* _STATED TASK_: Please write out every line of text in the records below word for word, leaving the pictures out.

* _TASK MATERIAL_:
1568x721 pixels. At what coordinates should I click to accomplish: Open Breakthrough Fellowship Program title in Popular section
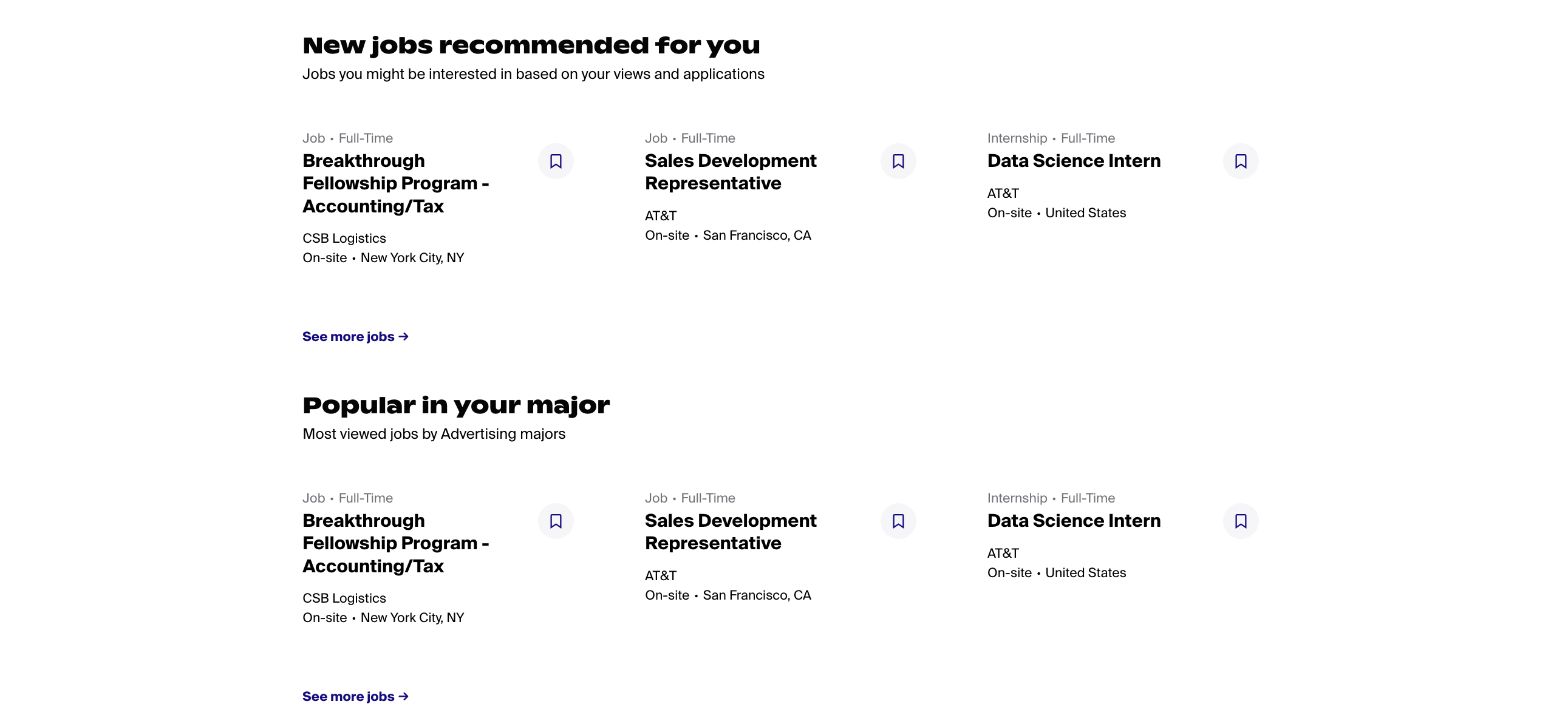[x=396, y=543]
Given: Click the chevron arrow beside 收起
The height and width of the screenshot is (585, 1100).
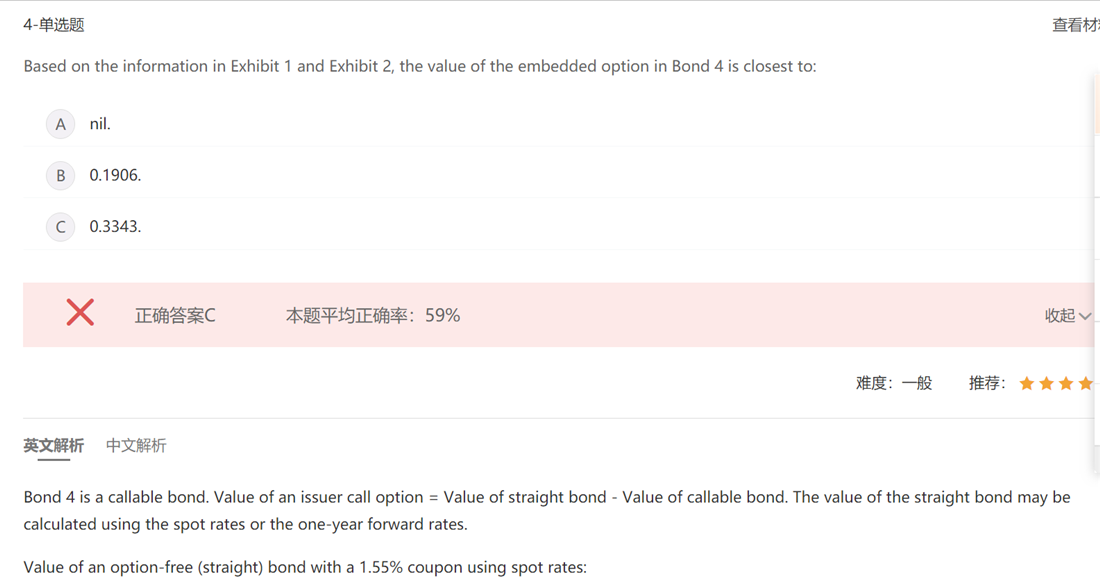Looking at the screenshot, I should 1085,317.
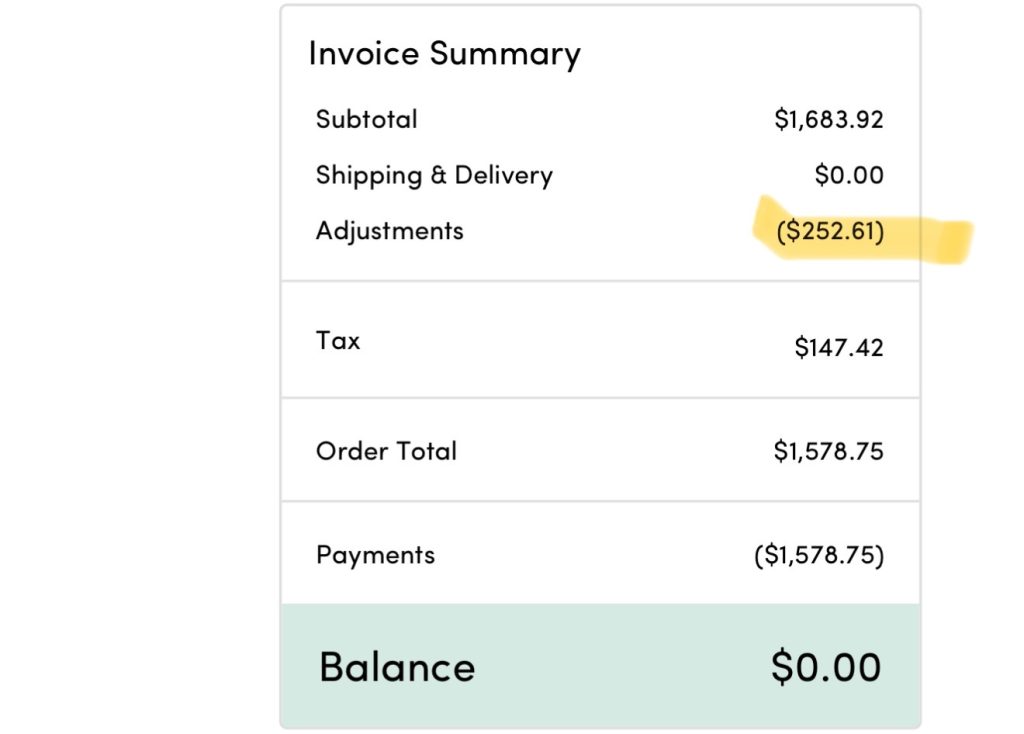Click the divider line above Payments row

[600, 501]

* _ANSWER TO THE PROBLEM_:
1568x721 pixels. At what coordinates should I click to accomplish: Open Breakthrough Fellowship Program title in Popular section
[x=396, y=543]
Given: Click the chevron arrow beside 收起
The height and width of the screenshot is (585, 1100).
Looking at the screenshot, I should 1085,317.
Click the divider line above Payments row

[600, 501]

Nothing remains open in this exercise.